** Text segment **
*** Begin section ***

Which brings me to my next point, Rock.
I propose that rock is self-knowledge, figuring out who you are, what brings meaning to your life, what matters to you, and what works best for you. I found one of my earliest teachers of the importance of self-knowledge through my great Aunt Sylvia, who suffers from Alzheimer's disease. Although she does not know me anymore, she greets me with love and warmth saying, "We do the best we are." I experience this as an expression of her self-knowledge and acceptance. To me, it expresses what she uses to navigate the scissors that dealt such a heavy blow to her life. And I can tell you one other thing I have seen in her face. She's happy. I have learned to let my strivings for self- knowledge/awareness be a process that guides me through the pitfalls I have encountered and I will trust that this process will continue to aid me with the scissors that I have yet to face. What I have learned is that no matter if I am facing success or failure, to live through it, with compassion for myself and others - with humor and self-awareness - understanding the tides of life, so at the end of the day I can say, "I did the best that I am."

*** End section ***

** Problem statement **
Write the next part of the passage about rock as self-knowledge, picking up after its final sentence. The listing that follows is separate material, unrelated to the passage about rock as self-knowledge.

** Supplied material **
*** Begin section ***

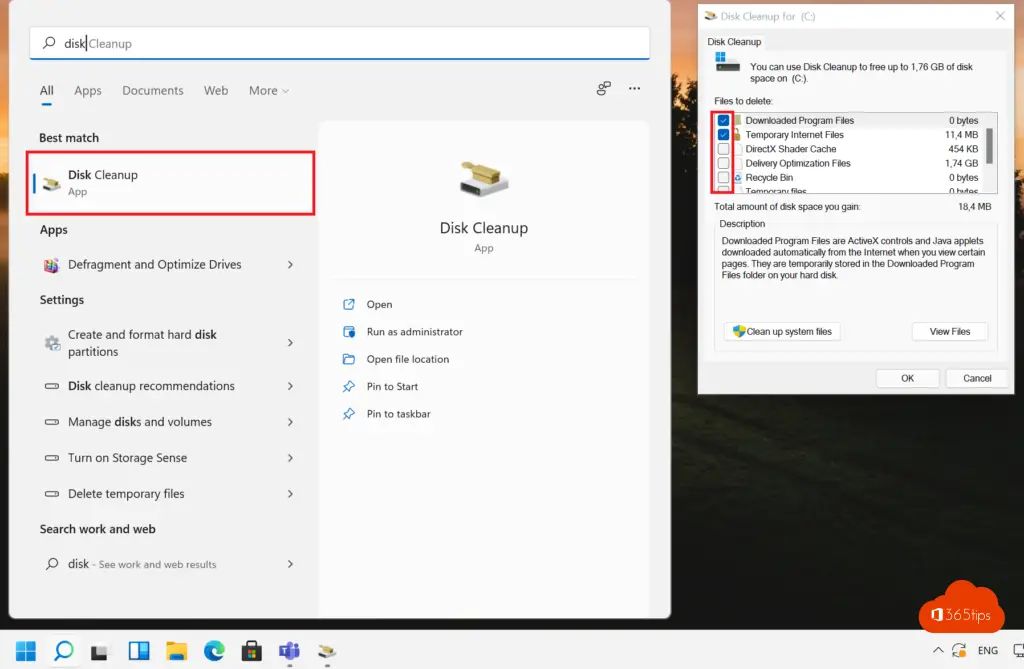Switch to the Web search tab
The height and width of the screenshot is (669, 1024).
pos(216,91)

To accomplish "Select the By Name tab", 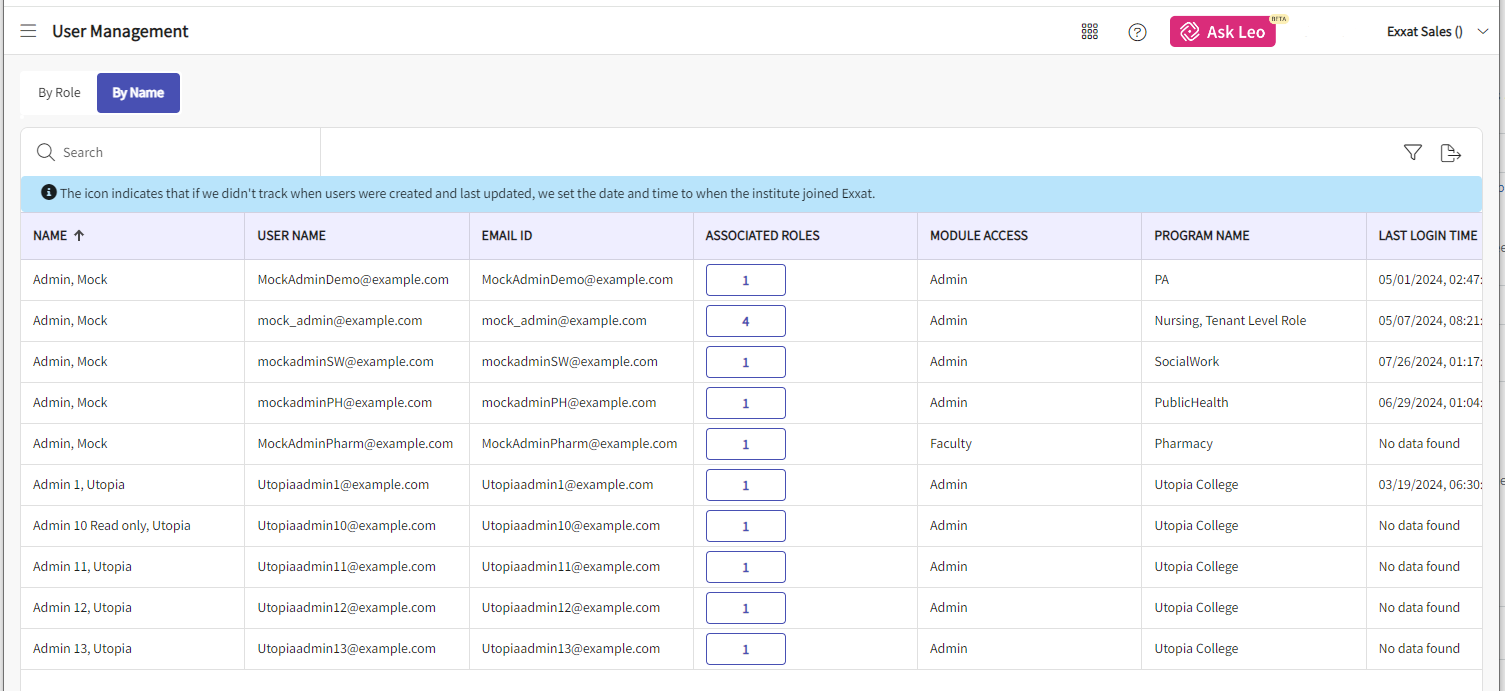I will [138, 93].
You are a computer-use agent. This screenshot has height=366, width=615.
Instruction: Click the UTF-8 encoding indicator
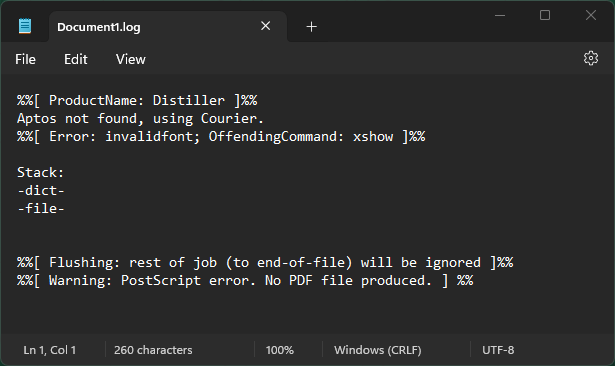pos(498,350)
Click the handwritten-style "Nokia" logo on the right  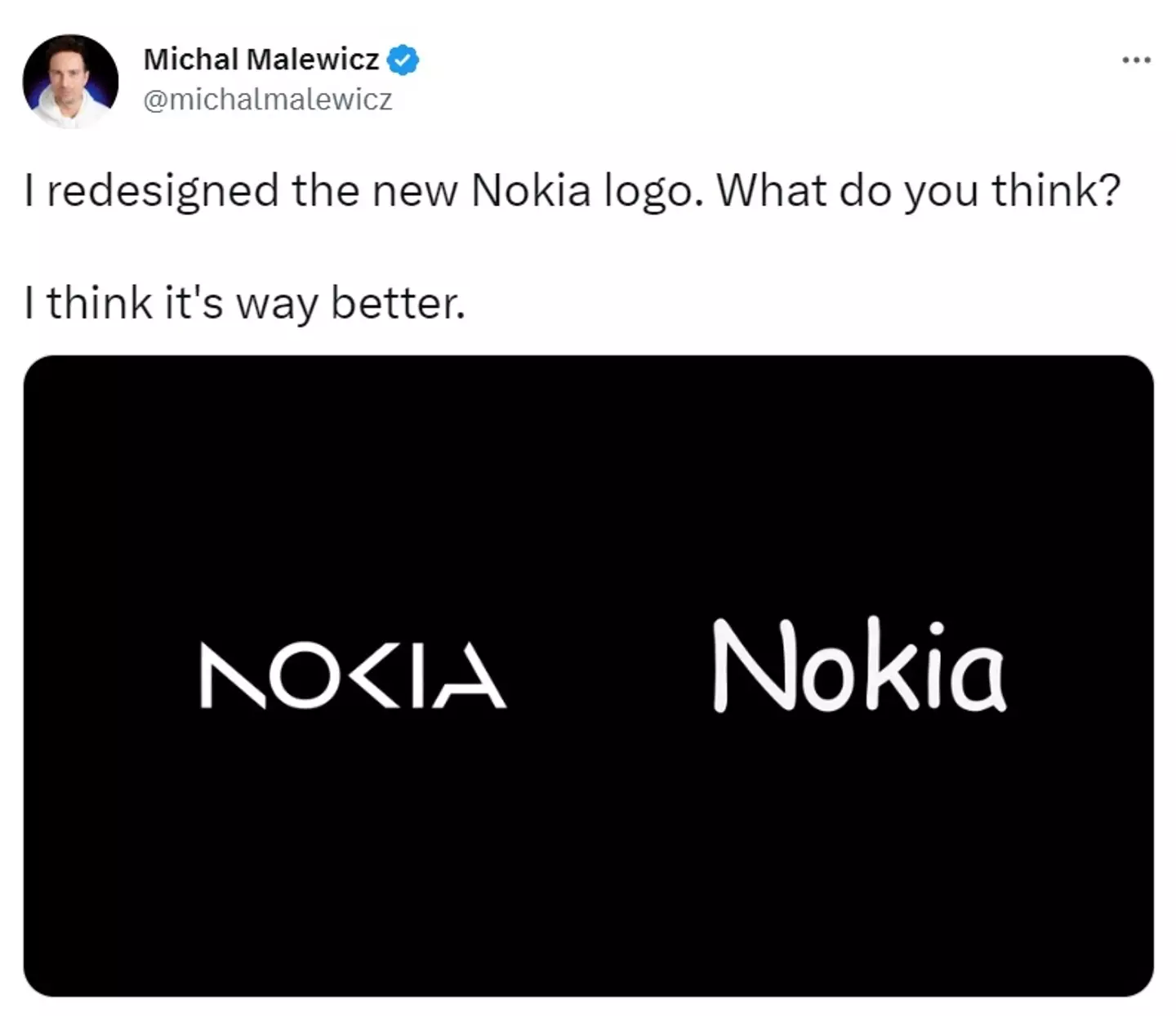coord(859,666)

*** End section ***

** Task output **
By highlighting the importance of self-knowledge, I am not talking about the self involvement or narcicissim from which many critics of our generation profess we suffer - quite the opposite in fact. A by-product of self-knowledge and acceptance is the ability to give of oneself and to be more open to others – the humility to know when to reach out and ask for help. Compassion, courage, acceptance, tolerance, stewardship - these are the values that our human condition and this planet we live on sorely needs. More specifically, I believe this world would benefit from people who pursue the rocks of character and self-understanding as primary, rather than measurements of success and happiness in the stacks of paper that we crave. I would like to remind you in the game rock, paper, scissors, the only way rock is defeated is by being covered by paper.
So here we are… We came to this campus nervously approaching our OMs, marching to the promise of the moment that our moms would stop crying and our fathers would stop taking pictures.
We have triumphed in the face of all-nighters, forced triples, the religious consumption of trash plates and the naivety of saying, “I'll think I'll have one more master blaster.” We stand, or sit here now, draped in the least breathable material known to humans, awaiting heatstroke and the life that we will create outside of this campus.
I know the potential of this graduating class; I have seen it and experienced it. In the classrooms, on the weekends, or on the Quad. I would hope this class would take the tools, experiences and the spirit of community that we have learned at HWS and apply these skills to the world at large and to those communities in which we settle. I know this class can make a difference.
If there is any message I would like to convey to you all this morning, something to take with you on whatever path you take in this life, it is this. Whenever life places you in a game of rock paper, scissors, always remember your rock.
CONGRATUALTIONS CLASS OF 2014! I wish you all the best!